= National Space Program Management Office =

The National Space Program Management Office (in Portuguese: Gabinete de Gestão do Programa Espacial Nacional, abbreviated GGPEN) is an Angolan government agency responsible for promoting the peaceful use of space and conducting technical space studies. GGPEN was established through the Angola Presidential Decree 154/13, page 2673. The agency's mission is to conduct strategic studies aimed at establishing cooperation agreements with technical and scientific institutions in the space domain and ensuring the creation of national technological and human competencies and the transfer of technology and know-how within the scope of the National Space Program. The Angola National Space Strategy plan for 2016-2025 was approved by the presidential decree n. º 85/17, 10 of May, the strategy is based in the following 5 main pillars:

- Development of space and ground segment
- Human capacity building programs
- Creation and growth of the Angolan space industry
- International affirmation
- Space policy

== Satellite projects ==
GGPEN launched the AngoSat-1 in 2017, which went defunct four months after its launch. AngoSat 2, which is the replacement satellite for AngoSat 1 is currently under development and expected to be launched in 2022. In May 2019, Angola's President, João Lourenço signed another Presidential decree authorizing the National Space Program Management to sign contract on behalf of Angola for the manufacture of AngoSat-3 to be built by Airbus. The decree is Series I, number 62/19, dated of May 8, 2019.

== Other projects ==
In November 2019, the agency launched a drought monitoring project alongside the Angolan Ministry of Telecommunications and Information and Social Communication Technologies in a bid to tackle drought issues in the country.
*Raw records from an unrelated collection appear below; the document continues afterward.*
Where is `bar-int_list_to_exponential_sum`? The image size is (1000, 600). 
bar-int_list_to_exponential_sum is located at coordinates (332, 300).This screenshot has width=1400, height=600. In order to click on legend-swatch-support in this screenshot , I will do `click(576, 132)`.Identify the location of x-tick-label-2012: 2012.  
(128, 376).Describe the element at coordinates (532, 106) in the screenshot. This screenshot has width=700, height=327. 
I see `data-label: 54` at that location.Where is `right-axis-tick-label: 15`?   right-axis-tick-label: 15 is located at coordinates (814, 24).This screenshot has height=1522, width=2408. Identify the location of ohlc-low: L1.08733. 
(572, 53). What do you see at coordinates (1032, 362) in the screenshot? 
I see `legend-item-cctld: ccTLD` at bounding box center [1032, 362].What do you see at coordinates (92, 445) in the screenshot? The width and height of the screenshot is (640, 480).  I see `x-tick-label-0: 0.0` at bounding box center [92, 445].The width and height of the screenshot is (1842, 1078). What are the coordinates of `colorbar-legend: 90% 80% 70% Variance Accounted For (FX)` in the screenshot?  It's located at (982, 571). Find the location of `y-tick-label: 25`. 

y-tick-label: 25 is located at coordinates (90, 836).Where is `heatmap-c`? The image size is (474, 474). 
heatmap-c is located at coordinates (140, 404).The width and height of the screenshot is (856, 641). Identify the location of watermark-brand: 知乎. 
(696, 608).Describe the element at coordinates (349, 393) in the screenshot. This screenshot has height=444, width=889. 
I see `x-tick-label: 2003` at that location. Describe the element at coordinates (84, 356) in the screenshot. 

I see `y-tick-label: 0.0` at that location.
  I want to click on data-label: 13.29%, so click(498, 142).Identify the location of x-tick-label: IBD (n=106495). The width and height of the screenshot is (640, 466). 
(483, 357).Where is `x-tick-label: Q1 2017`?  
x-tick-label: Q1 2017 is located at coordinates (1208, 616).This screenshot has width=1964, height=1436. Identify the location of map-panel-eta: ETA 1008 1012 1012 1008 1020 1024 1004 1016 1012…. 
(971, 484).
Angola is also leading the Southern Africa Development Community (SADC) satellite shared network project with the objective of providing quality telecommunications services at affordable prices.

== Trainings ==
The agency organizes several trainings and capacity development programs to strengthen its workforce. It had a training on small satellite development in May 2019, and organized training with the International Telecommunication Union (ITU) and SADC on Satellite Applications Training in January 2020. In 2019, the agency sent six students for master's degree in space science and technology at ISAE-SUPAERO through capacity development program for AngoSat-2. The students are to learn from the construction of the Angosat-2 payload and the construction of the AngoSat-3 satellite. The agency launched the AngoSat Educa mobile app for space education and outreach in 2018 and has also adopted the use of comic books to educate young students in the country about space science and technology. These trainings have led to the incubation of ten startups by GGPEN that are contributing to the growth of space science and technology in Angola.